The apartment listing site examined Census data from 2009 and 2015 and found some fascinating trends: Renters over 55 increased by 28 percent in those six years (compared to only a 3 percent increase in renters 34 and younger); renters with a bachelor’s degree or higher increased by 23 percent (compared to only 1 percent with only a high school degree); and families with no children increased by 21 percent (compared to 14 percent for families with children in the household, and 10 percent for non-family renters).
The increase in senior renters can be seen nationwide, as well as locally. In the San Francisco metro area, between 2009 and 2015, there was a 10 percent increase in renters under 34. In the same time period, the percentage of renters over 55 increased by 27 percent. That’s over 40,000 new senior renters in the area in only six years.

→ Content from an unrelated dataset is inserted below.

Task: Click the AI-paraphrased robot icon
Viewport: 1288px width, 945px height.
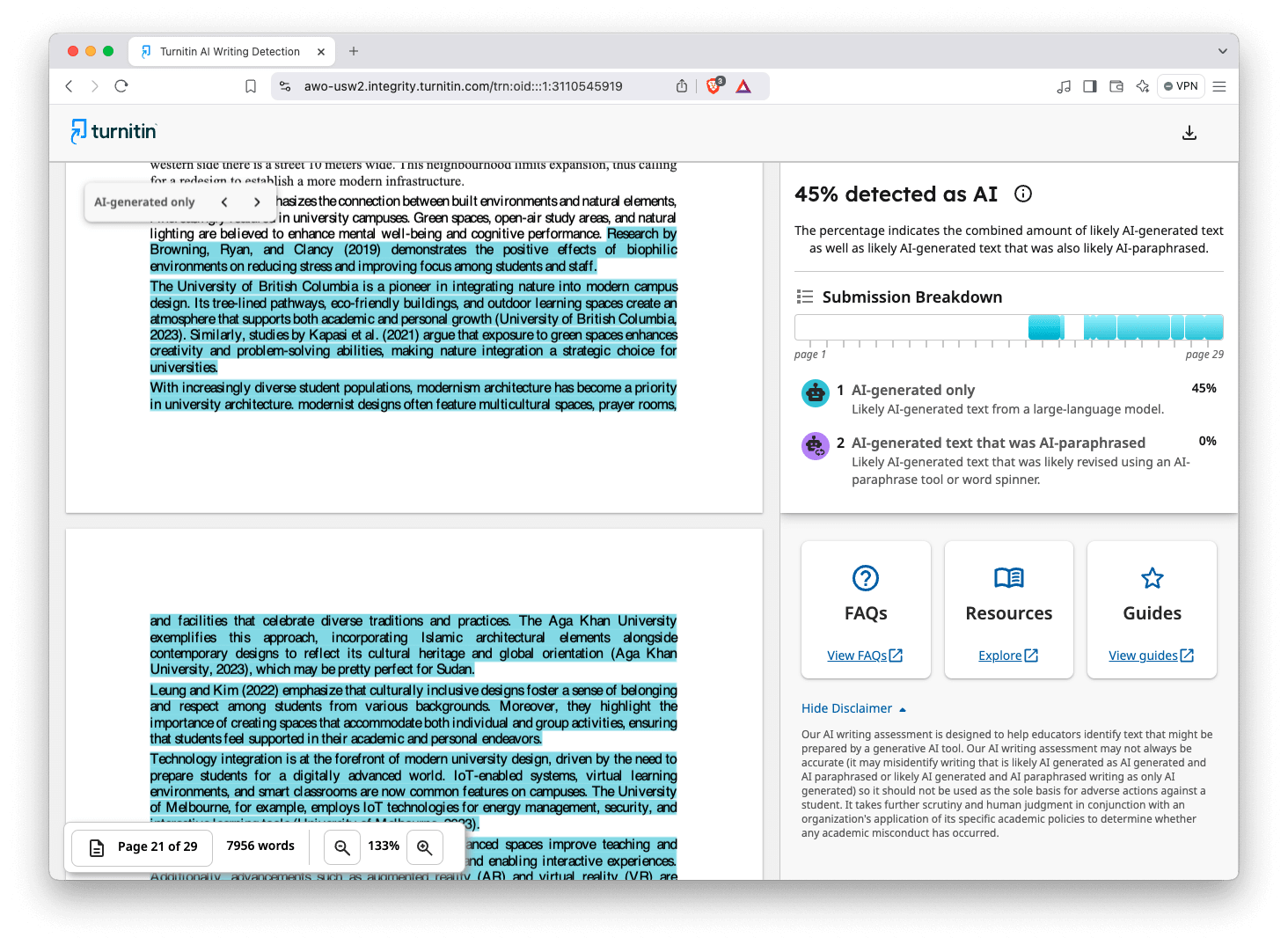Action: 815,445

RentCafe’s research also shows that renters young and old were being drawn to the suburbs more than the urban core. “In each of the categories of renters we analyzed, suburban areas were gaining renters faster than urban areas,” according to the report. This meant a 39 percent increase of seniors in suburban areas, nationwide, versus only a 21 precent increase of seniors in cities.
“Now that the lure of apartment living has spread into the American suburb, renters who want to live in a walkable neighborhood and have a short commute to work can get what they’re looking for thanks to the emergence of the ‘suburban downtown’ and to a concept known as ‘transit-oriented development,’” said the report.
In the Bay Area, these transit-oriented developments (the latest of which just broke ground in Oakland) are often located along BART and Caltrain lines and provide easy access into the city, more living space than urban offerings, as well as walkable retail, restaurants and other neighborhood amenities.
“With such attractive (and often cheaper) housing alternatives right in their community, the decision to switch to renting has gotten much easier for suburban homeowners,” according to the report.